Although just a short walk from the chapel, the Rosslyn Castle ruins are not open to the public so having seen the chapel, we headed off to our next destination – the Secret Herb Garden.

The Hubs discovered this little gem online and knew I’d enjoy stopping here.  He was 100% right!  The rustic seating area in front of the building certainly spoke to me but the chilly fall temps led us inside to find lunch.

The simple herb displays as you approached the door were super adorable and may just need to be recreated for our deck this summer. 😉

Inside we were greeted with a quaint little shop and eatery which serves simple fares made with local produce and ingredients.

I was quite tempted by these lovely cakes at the register but opted to order the tomato soup instead, with a cupcake for desert.

While we waited for our food I browsed the displays, which featured gardening wares, pottery, artwork and even a few decor items.  This is where I found the plaid pillow that is now in our guest room.

This little stool really called my name and I seriously debated bringing it home, but ultimately decided to pass since our we had already added a suitcase to our luggage collection on the trip!

Our lunch was delicious – literally the best tomato soup I’ve ever had.  The Hubs tried a quiche with salad and said it was quite good as well.  The Summer House lemonade we discovered here was so good I had to get another before we left so I could enjoy it on the road.

Plus the lovely fresh blooms on the table made everything even better.

And that cupcake…. yeah it was fantastic as well.  I wish I’d asked for the recipe!

After eating we toured the grounds where I spotted numerous items I’d love to have carted home to my garden!

This metal fire stand was exactly like the ones I’d seen at several of the castles we’d toured and I literally drooled envisioning it filled with trailing flowers in my yard.  It honestly hurt to walk away from it knowing it was too big to take home.

Inside the green house I discovered another amazing seating area, perfect for groups and fun parties.  There were several table setups throughout the green house, each surrounded by the lush plants.

This bank of cosmos brought so much color and fragrance to this little area and I was thrilled to see several other varieties of flowers like this dahlia still blooming so late in the season.

I wandered the paths of the green house noting how they had the plants arranged in various ways throughout the space, including a growing wall which seemed to be doing quite well.

..............................

PROMPT A.
Answer these questions about the herb garden post:
(i) What soup did the writer order for lunch?
(ii) What did the Hubs eat?
(iii) Why did the writer leave the metal fire stand behind?
The stored records below are unrelated to the herb garden post.

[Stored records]
..............................

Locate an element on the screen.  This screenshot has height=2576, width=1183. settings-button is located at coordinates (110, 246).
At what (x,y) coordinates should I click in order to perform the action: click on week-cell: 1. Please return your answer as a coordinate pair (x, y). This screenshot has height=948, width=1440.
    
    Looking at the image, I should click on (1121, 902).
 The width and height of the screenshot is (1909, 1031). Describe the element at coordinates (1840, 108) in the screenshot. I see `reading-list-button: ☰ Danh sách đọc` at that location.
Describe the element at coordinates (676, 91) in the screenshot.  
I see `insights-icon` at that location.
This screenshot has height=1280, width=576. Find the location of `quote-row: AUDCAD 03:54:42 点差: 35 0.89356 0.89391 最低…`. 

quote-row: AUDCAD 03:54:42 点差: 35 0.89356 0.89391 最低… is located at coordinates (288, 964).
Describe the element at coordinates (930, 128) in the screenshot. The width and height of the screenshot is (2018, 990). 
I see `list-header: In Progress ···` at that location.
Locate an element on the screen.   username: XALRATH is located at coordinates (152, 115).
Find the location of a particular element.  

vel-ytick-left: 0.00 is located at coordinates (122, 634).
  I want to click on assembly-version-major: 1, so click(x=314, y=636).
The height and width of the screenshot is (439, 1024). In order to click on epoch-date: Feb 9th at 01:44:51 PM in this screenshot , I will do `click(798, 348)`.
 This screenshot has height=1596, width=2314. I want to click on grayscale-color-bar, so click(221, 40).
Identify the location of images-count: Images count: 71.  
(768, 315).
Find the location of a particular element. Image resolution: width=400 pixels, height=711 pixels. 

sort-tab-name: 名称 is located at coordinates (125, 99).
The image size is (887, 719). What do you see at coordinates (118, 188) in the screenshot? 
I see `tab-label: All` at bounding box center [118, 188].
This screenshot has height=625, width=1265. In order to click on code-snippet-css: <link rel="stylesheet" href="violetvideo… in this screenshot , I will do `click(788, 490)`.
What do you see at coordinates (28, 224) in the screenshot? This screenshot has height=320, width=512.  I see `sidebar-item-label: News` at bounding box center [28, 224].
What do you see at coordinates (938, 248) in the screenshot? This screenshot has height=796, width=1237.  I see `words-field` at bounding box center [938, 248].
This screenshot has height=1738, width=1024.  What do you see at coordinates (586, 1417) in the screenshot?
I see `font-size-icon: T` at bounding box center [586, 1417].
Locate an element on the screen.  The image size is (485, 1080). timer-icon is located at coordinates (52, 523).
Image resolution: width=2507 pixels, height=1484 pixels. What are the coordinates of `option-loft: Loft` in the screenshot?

..............................

PROMPT B.
Reproduce the stored records from the line that contains "The height and" through the end of the records, with no changes.

EXERCISE ANSWER A.
(i) Tomato soup.
(ii) A quiche with salad.
(iii) It was too big to take home.

EXERCISE ANSWER B.
The height and width of the screenshot is (439, 1024). In order to click on epoch-date: Feb 9th at 01:44:51 PM in this screenshot , I will do `click(798, 348)`.
 This screenshot has height=1596, width=2314. I want to click on grayscale-color-bar, so click(221, 40).
Identify the location of images-count: Images count: 71.  
(768, 315).
Find the location of a particular element. Image resolution: width=400 pixels, height=711 pixels. 

sort-tab-name: 名称 is located at coordinates (125, 99).
The image size is (887, 719). What do you see at coordinates (118, 188) in the screenshot? 
I see `tab-label: All` at bounding box center [118, 188].
This screenshot has height=625, width=1265. In order to click on code-snippet-css: <link rel="stylesheet" href="violetvideo… in this screenshot , I will do `click(788, 490)`.
What do you see at coordinates (28, 224) in the screenshot? This screenshot has height=320, width=512.  I see `sidebar-item-label: News` at bounding box center [28, 224].
What do you see at coordinates (938, 248) in the screenshot? This screenshot has height=796, width=1237.  I see `words-field` at bounding box center [938, 248].
This screenshot has height=1738, width=1024.  What do you see at coordinates (586, 1417) in the screenshot?
I see `font-size-icon: T` at bounding box center [586, 1417].
Locate an element on the screen.  The image size is (485, 1080). timer-icon is located at coordinates (52, 523).
Image resolution: width=2507 pixels, height=1484 pixels. What are the coordinates of `option-loft: Loft` in the screenshot?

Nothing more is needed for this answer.